Review Reports

Round 1

Reviewer 1 Report

Comments and Suggestions for Authors

A well researched review paper on an important topic on the importance of identifying and managing immunotherapy associated adverse effects in patients withTNBC.

Even though this paper is presented as Pembrolizumab associated immune related AE in TNBC, the paper is wide ranging with an inordinate amount of time spent discussing irAEs in other tumor types (melanoma and NSCLC). Since there is wide adoption of neoadjuvant chemoimmunotherapy with Pembrolizumab in TNBC based on the KEYNOTE-522 results, the paper is likely to have a higher impact if it is consolidated with a focus on the pattern and incidence of Pembrolizumab irAEs in TNBC.  

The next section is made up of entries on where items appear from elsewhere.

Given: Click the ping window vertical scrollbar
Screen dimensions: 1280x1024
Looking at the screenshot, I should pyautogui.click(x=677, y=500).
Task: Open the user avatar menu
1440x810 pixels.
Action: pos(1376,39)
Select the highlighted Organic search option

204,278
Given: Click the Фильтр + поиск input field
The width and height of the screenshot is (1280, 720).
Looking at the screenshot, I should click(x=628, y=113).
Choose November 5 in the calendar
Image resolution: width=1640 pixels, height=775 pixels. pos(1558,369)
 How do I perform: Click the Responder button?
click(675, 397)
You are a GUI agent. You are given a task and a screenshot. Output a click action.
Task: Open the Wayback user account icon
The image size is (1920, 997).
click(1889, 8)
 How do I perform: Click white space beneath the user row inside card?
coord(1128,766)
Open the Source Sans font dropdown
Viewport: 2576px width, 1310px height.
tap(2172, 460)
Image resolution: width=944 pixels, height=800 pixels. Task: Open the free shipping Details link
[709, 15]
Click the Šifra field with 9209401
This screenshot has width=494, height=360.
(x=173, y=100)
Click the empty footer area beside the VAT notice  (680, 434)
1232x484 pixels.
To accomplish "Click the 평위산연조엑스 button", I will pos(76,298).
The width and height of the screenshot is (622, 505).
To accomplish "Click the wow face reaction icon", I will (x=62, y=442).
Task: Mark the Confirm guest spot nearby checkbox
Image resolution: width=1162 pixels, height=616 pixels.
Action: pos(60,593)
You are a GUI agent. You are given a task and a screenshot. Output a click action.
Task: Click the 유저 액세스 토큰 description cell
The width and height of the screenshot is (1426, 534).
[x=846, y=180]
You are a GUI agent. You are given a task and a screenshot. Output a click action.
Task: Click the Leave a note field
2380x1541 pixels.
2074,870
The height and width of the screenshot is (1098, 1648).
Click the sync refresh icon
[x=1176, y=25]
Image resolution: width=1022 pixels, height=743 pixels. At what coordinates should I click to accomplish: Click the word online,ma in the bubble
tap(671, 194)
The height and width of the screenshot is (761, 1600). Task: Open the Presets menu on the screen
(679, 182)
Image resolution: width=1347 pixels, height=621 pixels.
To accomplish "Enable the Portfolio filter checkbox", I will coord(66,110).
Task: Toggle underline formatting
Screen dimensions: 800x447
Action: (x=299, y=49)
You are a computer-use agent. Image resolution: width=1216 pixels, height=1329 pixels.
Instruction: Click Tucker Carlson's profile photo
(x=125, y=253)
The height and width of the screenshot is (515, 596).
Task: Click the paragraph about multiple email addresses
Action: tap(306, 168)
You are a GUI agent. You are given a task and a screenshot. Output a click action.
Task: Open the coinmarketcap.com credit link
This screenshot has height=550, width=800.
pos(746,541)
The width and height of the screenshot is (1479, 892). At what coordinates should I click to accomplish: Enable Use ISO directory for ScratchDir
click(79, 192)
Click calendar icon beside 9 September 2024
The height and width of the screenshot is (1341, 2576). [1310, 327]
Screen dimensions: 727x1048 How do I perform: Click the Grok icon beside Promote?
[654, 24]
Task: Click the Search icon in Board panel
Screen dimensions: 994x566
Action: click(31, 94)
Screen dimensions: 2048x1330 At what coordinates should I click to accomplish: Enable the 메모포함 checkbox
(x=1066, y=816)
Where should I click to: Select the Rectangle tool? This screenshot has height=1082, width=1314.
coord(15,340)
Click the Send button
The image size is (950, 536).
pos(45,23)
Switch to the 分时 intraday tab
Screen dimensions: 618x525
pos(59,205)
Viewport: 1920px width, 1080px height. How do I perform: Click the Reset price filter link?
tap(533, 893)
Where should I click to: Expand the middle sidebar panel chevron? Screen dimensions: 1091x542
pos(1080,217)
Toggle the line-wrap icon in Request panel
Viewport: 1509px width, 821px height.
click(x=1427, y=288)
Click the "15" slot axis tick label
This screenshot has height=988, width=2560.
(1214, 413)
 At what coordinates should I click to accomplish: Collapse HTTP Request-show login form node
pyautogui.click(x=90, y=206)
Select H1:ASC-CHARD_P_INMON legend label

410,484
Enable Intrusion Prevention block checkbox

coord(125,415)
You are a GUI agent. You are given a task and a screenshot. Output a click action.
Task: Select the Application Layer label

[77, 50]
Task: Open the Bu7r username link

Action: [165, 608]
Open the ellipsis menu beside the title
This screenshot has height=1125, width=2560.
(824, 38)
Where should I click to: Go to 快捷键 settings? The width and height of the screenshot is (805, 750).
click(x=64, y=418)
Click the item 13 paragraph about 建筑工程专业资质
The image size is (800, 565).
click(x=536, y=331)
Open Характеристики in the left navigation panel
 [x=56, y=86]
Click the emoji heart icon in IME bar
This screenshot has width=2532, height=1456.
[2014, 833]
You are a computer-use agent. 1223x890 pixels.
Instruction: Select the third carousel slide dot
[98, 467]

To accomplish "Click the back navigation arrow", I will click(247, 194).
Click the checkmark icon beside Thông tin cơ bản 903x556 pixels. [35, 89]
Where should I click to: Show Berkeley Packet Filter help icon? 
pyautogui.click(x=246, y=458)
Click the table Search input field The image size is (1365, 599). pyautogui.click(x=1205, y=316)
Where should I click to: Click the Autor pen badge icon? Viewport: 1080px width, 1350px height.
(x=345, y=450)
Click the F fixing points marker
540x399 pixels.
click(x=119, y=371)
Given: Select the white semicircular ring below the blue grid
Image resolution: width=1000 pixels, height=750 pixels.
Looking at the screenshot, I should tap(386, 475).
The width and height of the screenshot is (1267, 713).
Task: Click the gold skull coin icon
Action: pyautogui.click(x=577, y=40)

Since this is also a literature review, the case presentations can be shorter, with elimination of unnecessary test findings such as DYPD and UGT1A1 results.

I suggest a wider vocabularly.

 

Author Response

"Please see the attachment."

Author Response File: Author Response.pdf

Reviewer 2 Report

Comments and Suggestions for Authors

First, I would like to congratulate the authors for their work. The manuscript addresses a critical gap in the literature regarding endocrine irAEs in neoadjuvant pembrolizumab for TNBC, particularly the sequential development of multiple endocrine toxicities, which is understudied in early-stage disease. Their cases highlight successful collaboration between oncology and endocrinology, providing practical clinical pearls for centers managing such toxicities.

My suggestions/recommendations for strengthening and improving the manuscript, are the following:

• Strengthen Novelty: Reframe manuscript to emphasize the reversibility and non-permanent nature of sequential endocrine irAEs as key findings, distinguishing from previously reported data showing permanent deficits.
• Add Comparative Analysis: Include comparison of these two cases with KN-522 cohort irAE profiles to determine if these represent typical or atypical presentations.
• Clarify Hypophysitis Diagnosis:
  • Confirm whether Case 1 hypophysitis was definitive (MRI findings described as “confirmed” but details not provided)
  • Add anti-pituitary antibodies if possible; discuss role of diagnostic criteria
• Outcome Transparency:
  • Update Case 2 with most recent imaging/clinical status
  • Clarify ongoing hormone replacement requirements and TSH adequacy for both patients
  • Discuss whether early ICI discontinuation impacted disease outcomes
• Enhanced Management Algorithm: Develop and present a clinical decision tree for: (a) timing of ICI rechallenge, (b) hormone replacement initiation, (c) multidisciplinary consultation triggers.

The manuscript has clinical merit for the Current Oncology journal audience, but requires substantive revisions to increase novelty and provide clinically actionable insights beyond standard irAE management protocols. The key contribution—sequential reversible endocrine toxicities—should be explicitly highlighted and contrasted with prior literature emphasizing permanence of these deficits.

Author Response

"Please See the attachment."

Author Response File: Author Response.pdf

Round 2

Reviewer 1 Report

Comments and Suggestions for Authors

Important and well thought out paper on common toxicities that requires clinicians develop the ability to diagnose/identify and treat early.

The paper remains verbose and I suggest consolidating ideas, descriptions, and sentences

 

Author Response

Comment: Important and well thought out paper on common toxicities that requires clinicians develop the ability to diagnose/identify and treat early. The paper remains verbose and I suggest consolidating ideas, descriptions, and sentences.    Reply: Appropriate changes to the figures and the manuscript had been applied to make it less verbose and more understandable, including focusing less on the side effects across other cancer types, making it briefer.